Nuestro lenguaje económico degrada esas habilidades y a esos trabajadores.
Hace unos días leí que "la vida media de una habilidad aprendida es de cinco años, la mitad de lo que aprendiste hace cinco años es prácticamente irrelevante, y casi todo lo que aprendiste hace 10 está obsoleto". Cuando volví a leerlo con detenimiento me di cuenta de que confundían inteligencia con competencias; habilidades, destreza o experiencia con formación; conocimientos con información o datos, etc. ¡Qué dirían Michael Polanyi o Hans Moravec!
Desde hace tiempo, hemos asumido que un trabajo ya no es un puesto de trabajo. Los diversos modelos de organización empresarial surgidos con las primeras fábricas, y que han ido adaptándose durante décadas a los retos de las nuevas tecnologías y la globalización, han agotado su recorrido. Hoy nos define nuestro empleo, no nuestro trabajo. Pero las innovaciones tecnológicas digitales no pretenden sustituir el trabajo de los humanos (al menos en mayor medida que en otras revoluciones tecnológicas), sino gestionar una fuerza de trabajo global absolutamente flexible y dependiente. Por tanto, la gran cuestión no es si las nuevas máquinas echarán a los humanos de sus trabajos; la cuestión es qué derechos laborales convivirán con los usos que se dan a los cambios tecnológicos.
Junto a ello, el problema fundamental no sería tanto la sustitución tecnológica como el hecho de que los propietarios de las máquinas recibirán la mayor parte de los beneficios del progreso tecnológico, ocasionando un mundo con enormes desigualdades materiales.
Se ha asentado la idea de que el cambio tecnológico, sesgado por nuevas habilidades, es el culpable de la progresiva polarización salarial y de las malas condiciones de trabajo. Pues bien, no he encontrado ninguna correlación histórica entre el aumento de la automatización en sentido amplio y el estancamiento salarial o el aumento de la desigualdad. No hay pruebas de que la polarización del empleo impulsada por la automatización se haya producido en los últimos años y, por tanto, no hay pruebas de que haya causado la reciente desigualdad salarial o el estancamiento de los salarios.
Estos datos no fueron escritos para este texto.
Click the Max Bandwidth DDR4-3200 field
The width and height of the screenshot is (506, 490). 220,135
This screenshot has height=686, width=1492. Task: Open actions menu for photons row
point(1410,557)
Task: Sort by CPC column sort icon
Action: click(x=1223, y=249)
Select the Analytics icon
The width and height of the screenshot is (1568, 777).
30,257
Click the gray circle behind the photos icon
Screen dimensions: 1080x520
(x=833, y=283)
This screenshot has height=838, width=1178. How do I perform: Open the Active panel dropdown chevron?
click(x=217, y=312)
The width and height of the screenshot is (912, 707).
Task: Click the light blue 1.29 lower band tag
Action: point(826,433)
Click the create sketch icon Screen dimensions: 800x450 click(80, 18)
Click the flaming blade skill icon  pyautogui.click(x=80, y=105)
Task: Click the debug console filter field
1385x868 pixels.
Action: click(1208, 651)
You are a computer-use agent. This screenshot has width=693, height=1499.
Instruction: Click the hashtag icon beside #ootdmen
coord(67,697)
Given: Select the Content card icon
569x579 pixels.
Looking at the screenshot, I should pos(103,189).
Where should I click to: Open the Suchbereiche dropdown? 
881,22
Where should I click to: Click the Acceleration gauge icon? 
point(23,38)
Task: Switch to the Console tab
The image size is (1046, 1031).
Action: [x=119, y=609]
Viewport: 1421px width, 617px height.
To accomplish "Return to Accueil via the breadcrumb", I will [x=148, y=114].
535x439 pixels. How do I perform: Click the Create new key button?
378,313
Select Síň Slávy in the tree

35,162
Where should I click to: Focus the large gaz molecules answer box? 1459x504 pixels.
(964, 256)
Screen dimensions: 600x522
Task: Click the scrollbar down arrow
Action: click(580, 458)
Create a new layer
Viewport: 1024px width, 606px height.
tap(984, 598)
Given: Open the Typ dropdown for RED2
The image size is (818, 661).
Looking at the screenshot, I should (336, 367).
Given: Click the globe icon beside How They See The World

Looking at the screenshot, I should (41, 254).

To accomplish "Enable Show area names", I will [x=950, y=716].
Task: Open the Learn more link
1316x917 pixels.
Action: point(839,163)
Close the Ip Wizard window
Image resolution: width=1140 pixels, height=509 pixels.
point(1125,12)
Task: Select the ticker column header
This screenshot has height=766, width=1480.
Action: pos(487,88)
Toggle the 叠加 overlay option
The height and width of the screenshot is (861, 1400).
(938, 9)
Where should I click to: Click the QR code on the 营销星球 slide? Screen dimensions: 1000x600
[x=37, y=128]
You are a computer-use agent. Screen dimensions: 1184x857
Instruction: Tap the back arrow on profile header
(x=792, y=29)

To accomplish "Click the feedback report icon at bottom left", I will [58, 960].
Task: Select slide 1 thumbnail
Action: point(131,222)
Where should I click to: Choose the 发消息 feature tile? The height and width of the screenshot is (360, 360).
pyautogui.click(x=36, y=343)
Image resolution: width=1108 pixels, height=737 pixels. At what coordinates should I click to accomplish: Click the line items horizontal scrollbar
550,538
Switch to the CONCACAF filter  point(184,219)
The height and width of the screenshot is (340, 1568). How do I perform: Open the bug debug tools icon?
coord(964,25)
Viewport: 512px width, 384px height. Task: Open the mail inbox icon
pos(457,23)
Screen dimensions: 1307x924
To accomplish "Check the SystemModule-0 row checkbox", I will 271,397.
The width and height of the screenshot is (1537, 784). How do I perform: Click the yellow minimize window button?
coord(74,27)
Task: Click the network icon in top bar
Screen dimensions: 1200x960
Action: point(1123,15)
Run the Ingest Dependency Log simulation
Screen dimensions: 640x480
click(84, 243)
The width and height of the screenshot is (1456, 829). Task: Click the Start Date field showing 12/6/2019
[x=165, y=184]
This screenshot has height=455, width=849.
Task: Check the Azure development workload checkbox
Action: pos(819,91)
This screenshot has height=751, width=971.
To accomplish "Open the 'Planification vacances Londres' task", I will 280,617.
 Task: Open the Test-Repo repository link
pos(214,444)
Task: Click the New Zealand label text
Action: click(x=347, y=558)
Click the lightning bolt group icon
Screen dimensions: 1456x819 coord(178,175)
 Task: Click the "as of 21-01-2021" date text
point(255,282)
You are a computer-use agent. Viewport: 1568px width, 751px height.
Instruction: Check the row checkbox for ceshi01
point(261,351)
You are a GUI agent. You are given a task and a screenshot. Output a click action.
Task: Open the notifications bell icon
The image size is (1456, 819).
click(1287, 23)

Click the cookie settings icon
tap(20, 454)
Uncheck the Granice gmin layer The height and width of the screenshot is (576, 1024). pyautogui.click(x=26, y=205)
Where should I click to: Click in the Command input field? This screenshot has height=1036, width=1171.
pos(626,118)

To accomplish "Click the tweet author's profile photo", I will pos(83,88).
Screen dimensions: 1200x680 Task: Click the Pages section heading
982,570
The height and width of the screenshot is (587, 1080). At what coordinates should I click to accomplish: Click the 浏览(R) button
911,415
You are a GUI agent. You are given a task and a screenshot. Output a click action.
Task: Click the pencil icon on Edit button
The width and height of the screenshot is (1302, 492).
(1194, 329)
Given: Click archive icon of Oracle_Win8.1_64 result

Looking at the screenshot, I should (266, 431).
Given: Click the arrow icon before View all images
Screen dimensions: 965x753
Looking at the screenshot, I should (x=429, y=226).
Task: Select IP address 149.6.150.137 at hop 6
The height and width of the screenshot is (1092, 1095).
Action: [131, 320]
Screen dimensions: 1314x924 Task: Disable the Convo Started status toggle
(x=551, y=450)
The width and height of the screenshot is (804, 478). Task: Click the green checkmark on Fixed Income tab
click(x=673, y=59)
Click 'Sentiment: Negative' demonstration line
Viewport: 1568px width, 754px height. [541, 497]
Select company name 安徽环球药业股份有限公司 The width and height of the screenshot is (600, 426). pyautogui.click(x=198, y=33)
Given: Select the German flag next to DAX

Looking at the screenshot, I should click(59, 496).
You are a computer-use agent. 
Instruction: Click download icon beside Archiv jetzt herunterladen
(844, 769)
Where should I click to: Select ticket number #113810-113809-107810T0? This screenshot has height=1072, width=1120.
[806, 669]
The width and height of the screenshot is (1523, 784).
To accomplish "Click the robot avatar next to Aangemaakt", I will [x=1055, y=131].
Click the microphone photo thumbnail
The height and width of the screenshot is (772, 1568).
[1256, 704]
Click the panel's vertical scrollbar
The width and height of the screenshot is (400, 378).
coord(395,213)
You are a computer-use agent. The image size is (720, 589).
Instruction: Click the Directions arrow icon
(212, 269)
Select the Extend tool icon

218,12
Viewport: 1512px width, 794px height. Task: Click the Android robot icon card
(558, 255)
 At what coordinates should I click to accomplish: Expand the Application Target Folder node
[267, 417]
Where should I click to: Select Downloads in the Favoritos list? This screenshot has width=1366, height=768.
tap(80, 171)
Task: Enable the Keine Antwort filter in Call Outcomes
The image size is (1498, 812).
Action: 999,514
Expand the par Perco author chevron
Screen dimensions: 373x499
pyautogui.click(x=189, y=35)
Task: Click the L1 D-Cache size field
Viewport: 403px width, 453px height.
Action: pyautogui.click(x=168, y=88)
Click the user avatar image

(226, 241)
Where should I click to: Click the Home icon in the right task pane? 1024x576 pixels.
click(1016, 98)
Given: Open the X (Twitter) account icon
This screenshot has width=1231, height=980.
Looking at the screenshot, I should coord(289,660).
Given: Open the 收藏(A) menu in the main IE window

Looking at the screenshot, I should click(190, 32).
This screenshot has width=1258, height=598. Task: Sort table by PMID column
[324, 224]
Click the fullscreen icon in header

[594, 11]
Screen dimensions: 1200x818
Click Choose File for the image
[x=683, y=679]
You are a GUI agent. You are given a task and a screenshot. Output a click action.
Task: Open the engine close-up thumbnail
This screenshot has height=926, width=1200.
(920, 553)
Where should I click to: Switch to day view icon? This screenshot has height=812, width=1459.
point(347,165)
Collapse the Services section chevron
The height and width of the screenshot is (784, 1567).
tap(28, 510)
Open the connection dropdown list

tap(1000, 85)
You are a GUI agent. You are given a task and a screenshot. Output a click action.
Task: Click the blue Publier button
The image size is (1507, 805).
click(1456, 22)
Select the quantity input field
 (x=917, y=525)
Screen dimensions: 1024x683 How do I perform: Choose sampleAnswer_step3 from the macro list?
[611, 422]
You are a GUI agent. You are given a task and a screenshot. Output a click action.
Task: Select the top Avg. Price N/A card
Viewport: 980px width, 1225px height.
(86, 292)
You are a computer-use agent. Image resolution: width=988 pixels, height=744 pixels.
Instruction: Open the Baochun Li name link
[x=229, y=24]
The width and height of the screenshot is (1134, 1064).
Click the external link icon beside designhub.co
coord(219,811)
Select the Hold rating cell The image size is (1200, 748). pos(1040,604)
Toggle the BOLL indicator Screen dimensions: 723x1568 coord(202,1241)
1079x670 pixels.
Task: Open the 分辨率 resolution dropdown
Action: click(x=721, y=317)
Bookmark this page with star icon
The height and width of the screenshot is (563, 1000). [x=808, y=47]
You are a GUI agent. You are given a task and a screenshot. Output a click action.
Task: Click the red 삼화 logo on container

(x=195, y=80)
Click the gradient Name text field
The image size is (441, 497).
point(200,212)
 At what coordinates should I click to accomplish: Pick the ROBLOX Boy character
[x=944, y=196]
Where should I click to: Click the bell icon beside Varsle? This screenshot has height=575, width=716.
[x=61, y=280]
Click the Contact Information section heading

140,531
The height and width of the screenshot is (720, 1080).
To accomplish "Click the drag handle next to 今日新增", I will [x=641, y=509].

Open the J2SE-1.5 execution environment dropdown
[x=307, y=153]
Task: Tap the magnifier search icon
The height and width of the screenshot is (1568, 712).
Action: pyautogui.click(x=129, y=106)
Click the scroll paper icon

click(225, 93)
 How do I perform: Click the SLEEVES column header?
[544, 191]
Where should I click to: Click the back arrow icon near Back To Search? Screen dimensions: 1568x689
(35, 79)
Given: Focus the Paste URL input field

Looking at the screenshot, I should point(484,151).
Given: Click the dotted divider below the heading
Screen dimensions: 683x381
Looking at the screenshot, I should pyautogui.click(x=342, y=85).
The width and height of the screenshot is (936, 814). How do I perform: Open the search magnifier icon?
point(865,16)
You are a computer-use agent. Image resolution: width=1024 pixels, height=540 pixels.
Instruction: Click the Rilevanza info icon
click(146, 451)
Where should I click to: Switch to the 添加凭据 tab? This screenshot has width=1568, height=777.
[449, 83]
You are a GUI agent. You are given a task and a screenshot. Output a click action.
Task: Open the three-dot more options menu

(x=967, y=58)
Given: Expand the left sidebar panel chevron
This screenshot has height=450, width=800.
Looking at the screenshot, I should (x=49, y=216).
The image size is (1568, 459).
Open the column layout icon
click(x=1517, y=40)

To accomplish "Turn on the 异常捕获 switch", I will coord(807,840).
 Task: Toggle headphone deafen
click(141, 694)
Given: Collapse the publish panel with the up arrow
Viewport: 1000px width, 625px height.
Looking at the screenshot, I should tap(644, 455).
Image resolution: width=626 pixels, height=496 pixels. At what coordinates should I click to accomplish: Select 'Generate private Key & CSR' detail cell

Considero que se habla del apocalipsis robótico para no afrontar los verdaderos desafíos del desempleo y la desigualdad, de ahora y del futuro. Por ejemplo, muchos trabajadores 'poco cualificados' son jóvenes. ¿Son realmente trabajadores poco cualificados o sólo inexpertos?
Seamos claros: la creciente desigualdad se debe a un mal desempeño del modelo económico. Puede que un día los robots o algún otro avance tecnológico se conviertan realmente en una amenaza principal para nuestro mercado de trabajo. Todo puede suceder.
Tampoco comparto la idea de que la automatización es la causa principal de la escasez de empleo. Por el contrario, llevamos décadas de un estancamiento económico y de creación de empleo digno que ahora convive con un mayor dinamismo tecnológico. Si al menos una cuarta parte de la atención prestada a los robots y algoritmos se trasladara a estos análisis económicos y sociales, podríamos tener un debate mucho más fructífero sobre la política económica. Porque es ineludible reconstruir el pacto social con un nuevo equilibrio en derechos y potencia que suture el gran desacoplamiento en el que vivimos.